**INFORMATION GIVEN**
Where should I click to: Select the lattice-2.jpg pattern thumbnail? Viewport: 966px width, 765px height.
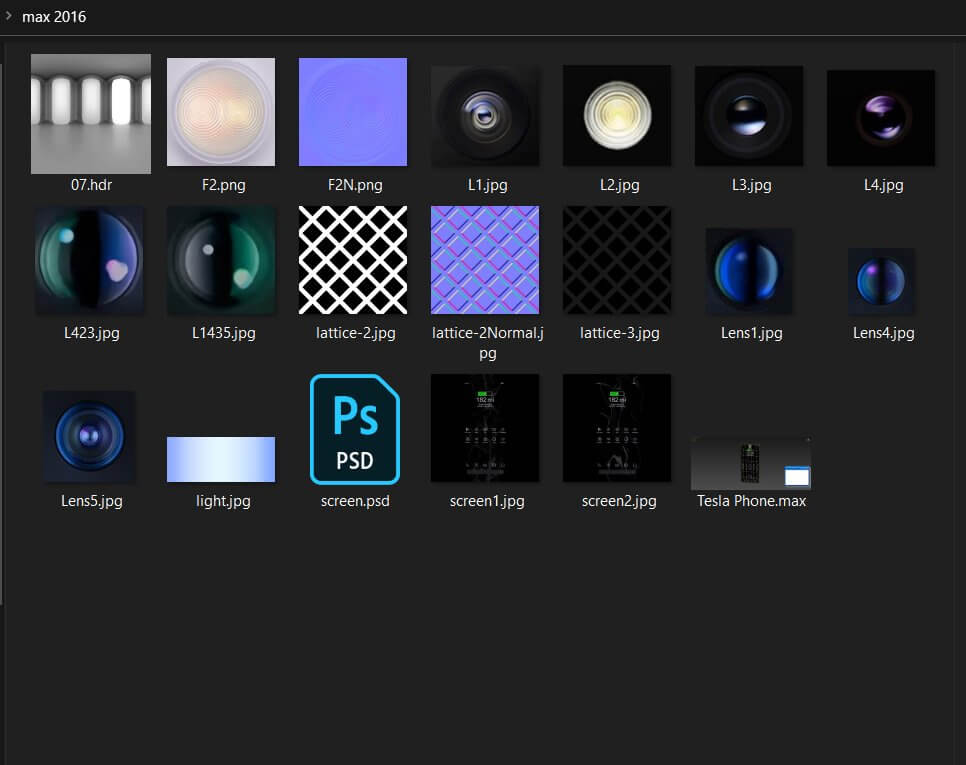click(353, 260)
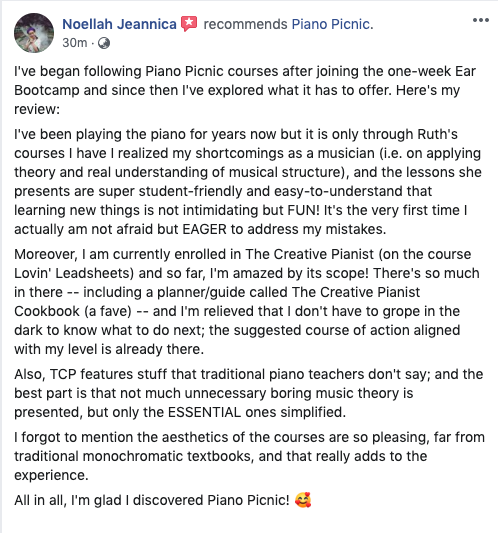Open Noellah Jeannica's profile name link

pos(119,24)
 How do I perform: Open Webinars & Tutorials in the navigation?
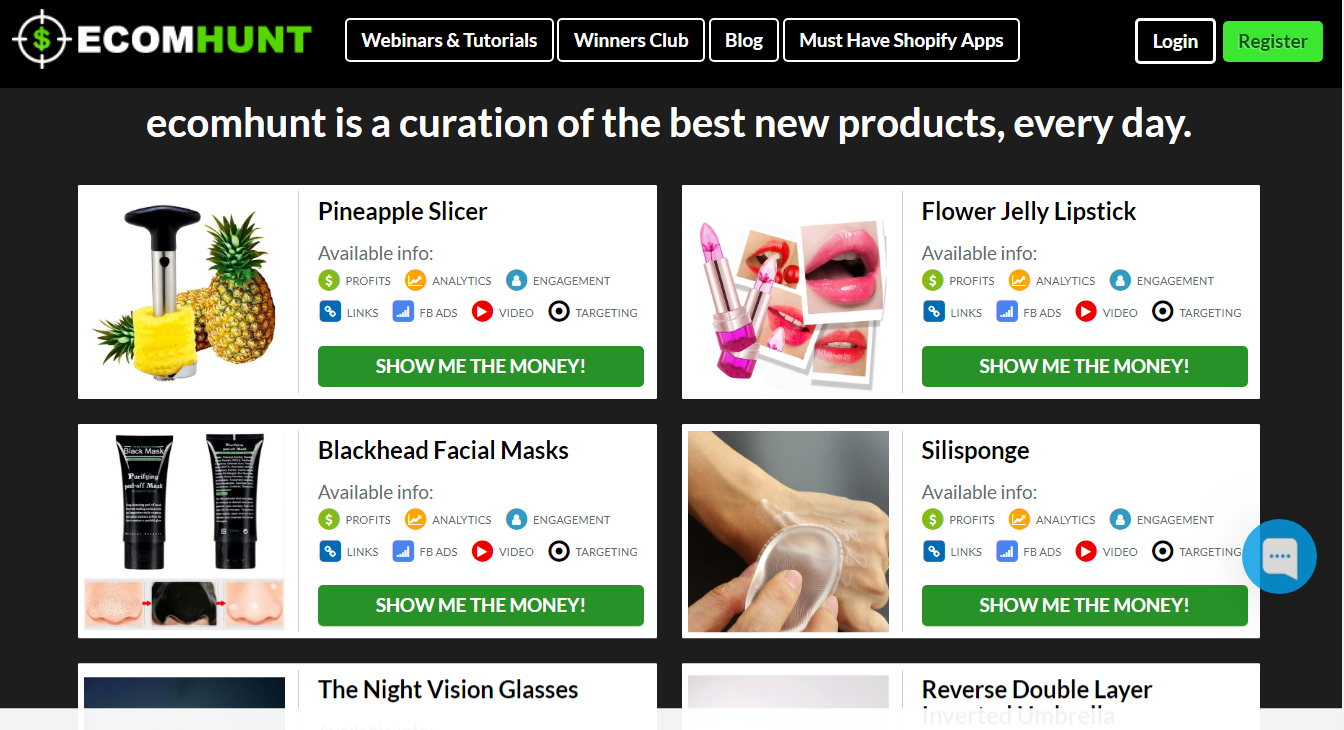tap(449, 40)
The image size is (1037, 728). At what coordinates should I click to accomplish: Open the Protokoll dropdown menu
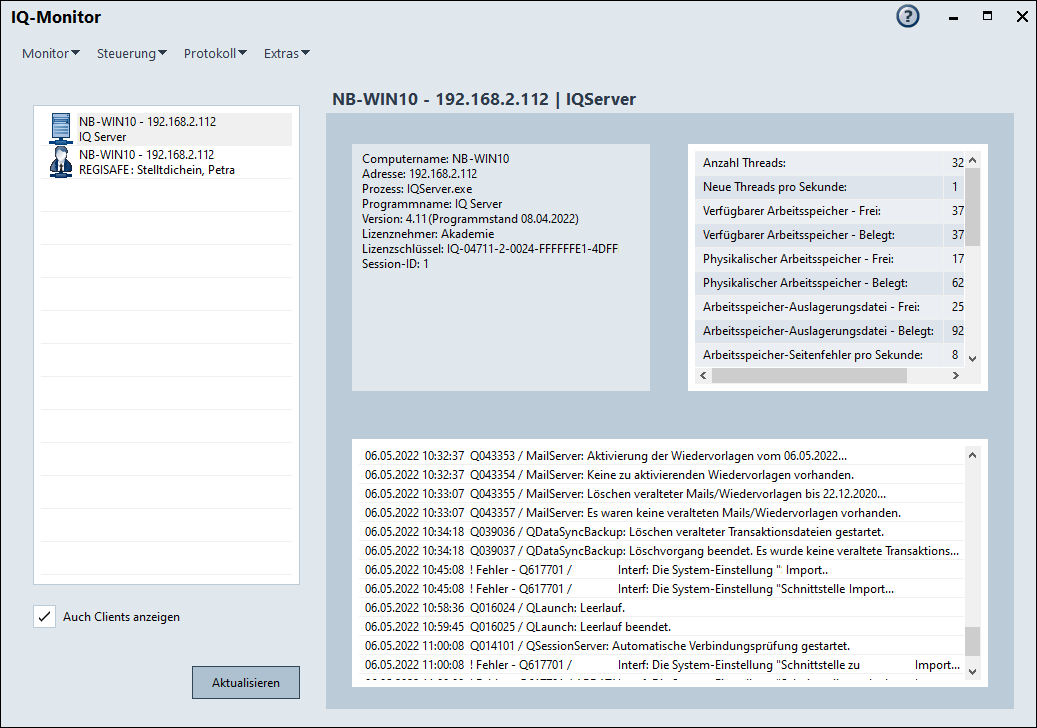(x=215, y=54)
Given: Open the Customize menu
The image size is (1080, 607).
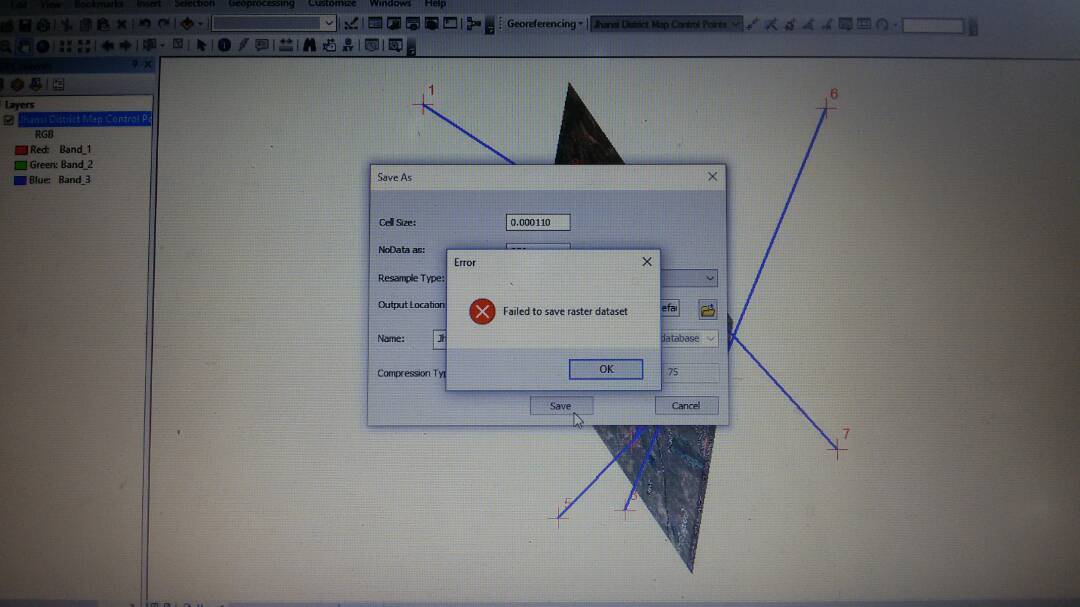Looking at the screenshot, I should (331, 4).
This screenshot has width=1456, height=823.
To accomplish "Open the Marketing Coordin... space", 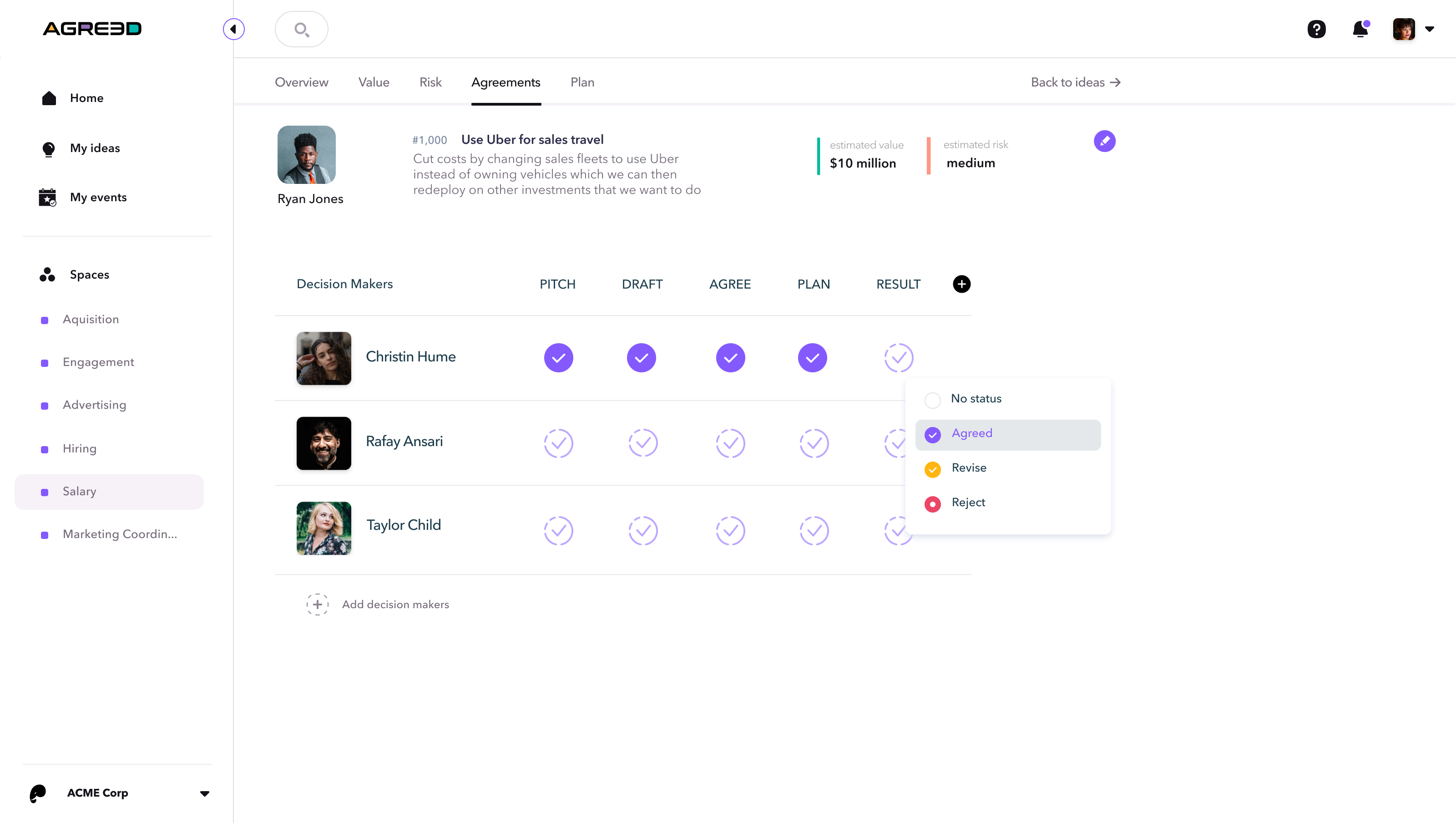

**TASK STATEMENT**
How many lines of the records above contain the string "height"? Reply with the number alone.

**FINISHED ANSWER**
2